The Bank of England Thursday raised its benchmark interest rates by 50 basis points to 1.75 percent, marking the largest interest rate hike since the central bank gained independence in 1997.
“Inflationary pressures in the United Kingdom and the rest of Europe have intensified significantly since the May Monetary Policy Report and the MPC’s previous meeting,” the BoE said in a statement.
The move comes as central banks worldwide step up their efforts to tame inflation. The European Central Bank last month raised interest rates by 50 basis points, larger than initially flagged, while the Federal Reserve opted for a 75-basis-point move.
The BoE’s six consecutive hike comes after the U.K.’s annual inflation rate hit a 40-year high of 9.4 percent in June — and is expected to rise further over the months ahead.
The Monetary Policy Committee voted by a majority of 8-1 to increase Bank Rate by 0.5 percentage points.
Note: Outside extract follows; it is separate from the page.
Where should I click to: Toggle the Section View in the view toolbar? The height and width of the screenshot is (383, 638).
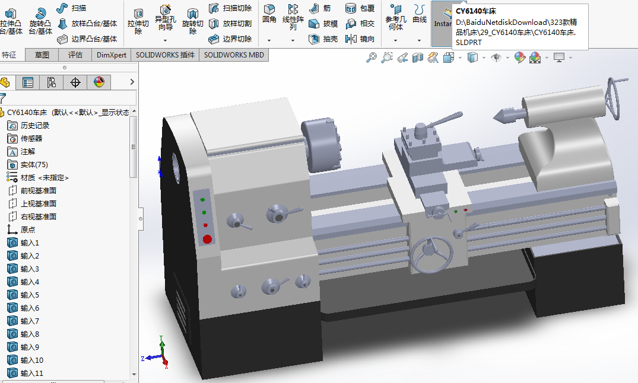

One member preferred to increase Bank Rate by 0.25 percentage points, to 1.5 percent.
Policymakers also outlined a program of bond sales that may start after the September policy meeting and could see the central bank start off with sales of around £10 billion per quarter.
Looking ahead, the Bank will “take the actions necessary to return inflation to the 2 [percent] target sustainably in the medium term,” it said, adding that policy is not on a pre-set path.
“The scale, pace and timing of any further changes in Bank Rate will reflect the Committee’s assessment of the economic outlook and inflationary pressures,” it noted. “The Committee will be particularly alert to indications of more persistent inflationary pressures, and will if necessary act forcefully in response.”